# This Notebook is Made to Create Silver Layer Tables from Bronze Layer Tables as Cleaned and Normalized Tables 

## Importing Packages and Config Files

In [0]:
import logging
import time
import datetime
import json
import re
import requests
from pyspark.sql import SQLContext
from collections import defaultdict
from pyspark.sql.functions import countDistinct
from pyspark.sql.types import IntegerType,BooleanType,DateType,StringType,VarcharType,LongType,MapType,ArrayType,StructType,TimestampType,TimestampNTZType,DataType
from pyspark.sql.functions import *
from pyspark.sql import functions as F, Window,udf
from pyspark.sql.functions import concat,when,md5
from pyspark.sql.functions import explode, col
from pyspark.sql import Row
import pyspark.sql.types as T
from pyspark.sql import DataFrame

In [0]:
# Getting Variables and Dataframes from config notebook
%run /Workspace/Users/cihangiray.oner@gmail.com/congif.py

### Reading Tables from Bronze Layer (Only Getting Needed Columns)

In [0]:
def check_if_table_exists(read_table_name,read_schema_name):
    """
    Checks if a table exists in the spark catalog.

    Args:
        table_name (str): The name of the table to check.

    Returns:
        bool: True if the table exists, False otherwise.
    """
    return spark.catalog.tableExists(f"hive_metastore.{read_schema_name}.{read_table_name}")

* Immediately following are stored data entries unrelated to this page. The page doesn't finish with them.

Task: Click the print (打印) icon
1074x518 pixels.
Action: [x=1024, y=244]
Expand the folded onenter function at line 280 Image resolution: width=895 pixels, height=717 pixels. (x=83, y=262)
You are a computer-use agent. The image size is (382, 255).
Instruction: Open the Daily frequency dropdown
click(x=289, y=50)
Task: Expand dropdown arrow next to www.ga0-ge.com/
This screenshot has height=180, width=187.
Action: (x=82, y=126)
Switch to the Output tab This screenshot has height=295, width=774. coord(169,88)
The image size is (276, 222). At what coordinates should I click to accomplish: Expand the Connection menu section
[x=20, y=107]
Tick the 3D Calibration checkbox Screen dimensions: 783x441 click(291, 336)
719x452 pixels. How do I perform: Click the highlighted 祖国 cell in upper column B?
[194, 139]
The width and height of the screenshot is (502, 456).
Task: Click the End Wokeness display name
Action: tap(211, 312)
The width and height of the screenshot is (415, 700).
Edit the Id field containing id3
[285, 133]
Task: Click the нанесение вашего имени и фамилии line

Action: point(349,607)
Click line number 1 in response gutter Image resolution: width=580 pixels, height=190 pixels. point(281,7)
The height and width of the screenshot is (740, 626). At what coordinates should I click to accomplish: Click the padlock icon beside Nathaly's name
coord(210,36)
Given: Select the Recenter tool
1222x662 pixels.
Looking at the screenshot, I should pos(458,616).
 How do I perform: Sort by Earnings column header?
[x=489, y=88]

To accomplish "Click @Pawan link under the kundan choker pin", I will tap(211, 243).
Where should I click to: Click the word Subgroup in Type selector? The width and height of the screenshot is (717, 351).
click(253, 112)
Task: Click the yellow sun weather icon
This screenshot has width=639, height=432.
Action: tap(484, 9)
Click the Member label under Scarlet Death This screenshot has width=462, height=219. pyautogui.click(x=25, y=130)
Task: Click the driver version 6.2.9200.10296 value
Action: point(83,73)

def read_table(dataframe_name,schema_name,table_name,columns_to_read,filter_value = "N/A",fill_value = "N/A"):
    """
    Reads table and assign it to a dataframe from databricks schemas.

    Args:
        schema_name (str): The name of the schema to read table from.
        table_name (str): The name of the table to read data from.
        columns_to_read (list): List containing column names from table to be read
        fill_value (str): String value to be used in null value conversion
        filter_value (str): Filter parameter for reading table with filtering by spesific values

    Returns:
        spark.DataFrame: DataFrame after reading table gets into DataFrame.
    """
    #check if table exists
    if check_if_table_exists(table_name,schema_name):
        dataframe_name = spark.table(f"hive_metastore.{schema_name}.{table_name}").select(columns_to_read).na.fill(f'{fill_value}')
    else:
        print(f"Read table not found hive_metastore.{schema_name}.{table_name}")
    return dataframe_name

In [0]:
for key,value in table_names_list.items():
    print(key)
    # Creating Condition to apply deduplication operations for new_user and login tables on read
    if key == "new_user_df" or key == "login_df":
        vars() [key] = read_table(key,first_layer_schema_name,f"{key}_bronze_layer_managed_table",silver_layer_col_names[key])
        vars() [key] = vars() [key].dropDuplicates(['USER_ID'])
    # Creating dataframes by create_dataframe function
    else:
        vars() [key] = read_table(key,first_layer_schema_name,f"{key}_bronze_layer_managed_table",silver_layer_col_names[key])

in_app_purchase_df
login_df
multiplayer_battle_df
new_user_df
session_started_df
ship_transaction_df


### Creating NEW_USER Dim Table (Deduplicating USER_ID)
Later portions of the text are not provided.